Task instructions: Echo every line of the items verbatim, starting at the line containing "Image resolution: width=800" and continuing through the final line of the items, both ends inclusive. Omit all pictures from the output.

Stored records

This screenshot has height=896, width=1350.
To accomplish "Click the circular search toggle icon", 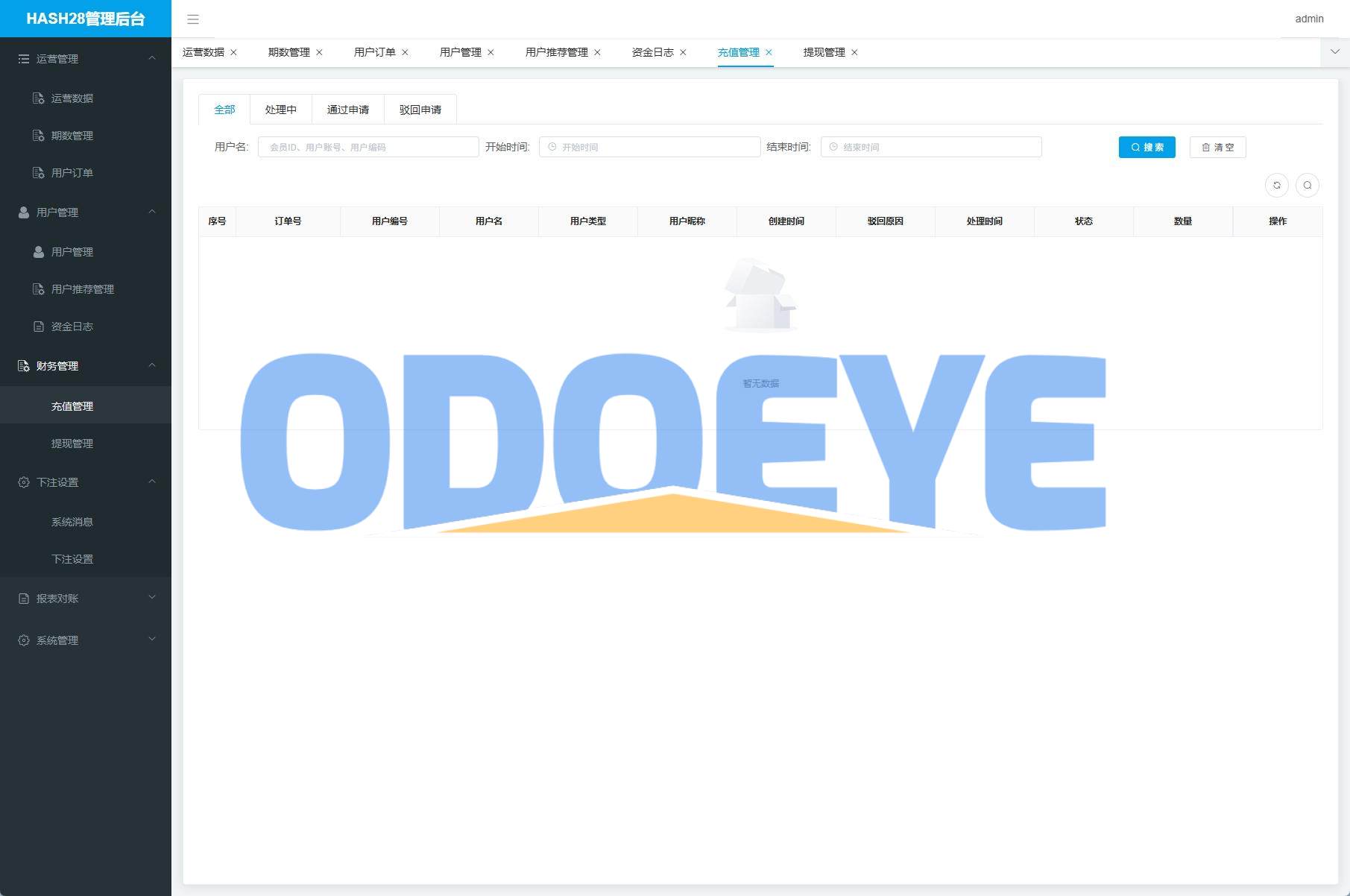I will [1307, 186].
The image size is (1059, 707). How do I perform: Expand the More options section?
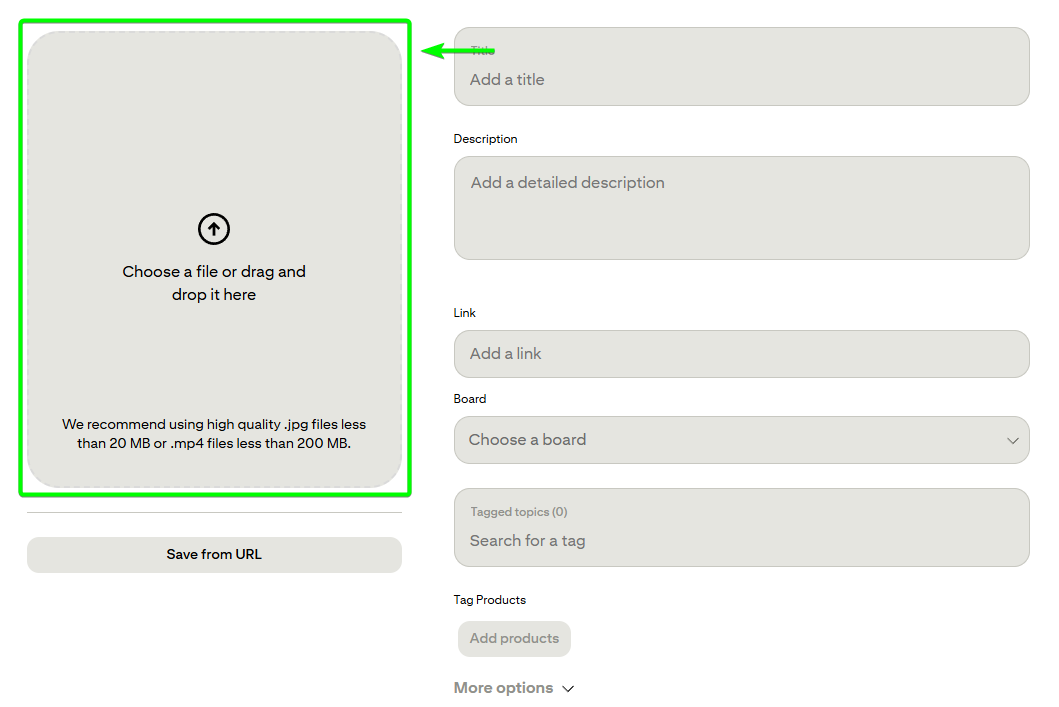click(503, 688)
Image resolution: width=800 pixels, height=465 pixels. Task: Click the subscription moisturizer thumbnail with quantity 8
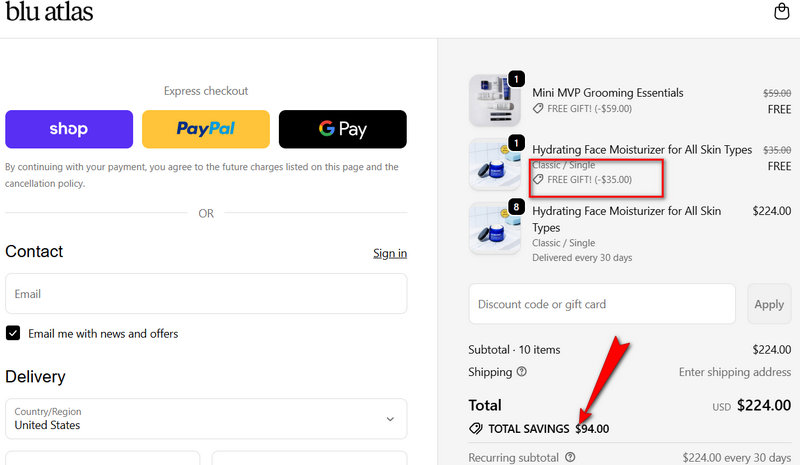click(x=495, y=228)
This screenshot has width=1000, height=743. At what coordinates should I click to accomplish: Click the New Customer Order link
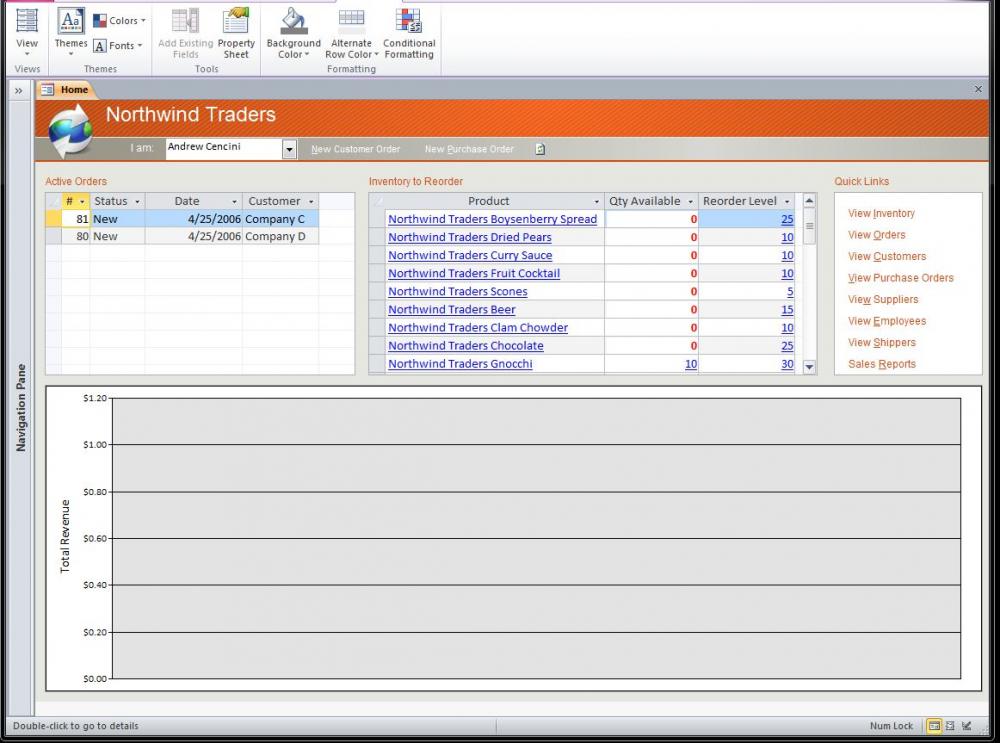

Written reply:
Image resolution: width=800 pixels, height=465 pixels. Task: Click the subscription moisturizer thumbnail with quantity 8
click(x=495, y=228)
This screenshot has width=1000, height=743. At what coordinates should I click to accomplish: Click the New Customer Order link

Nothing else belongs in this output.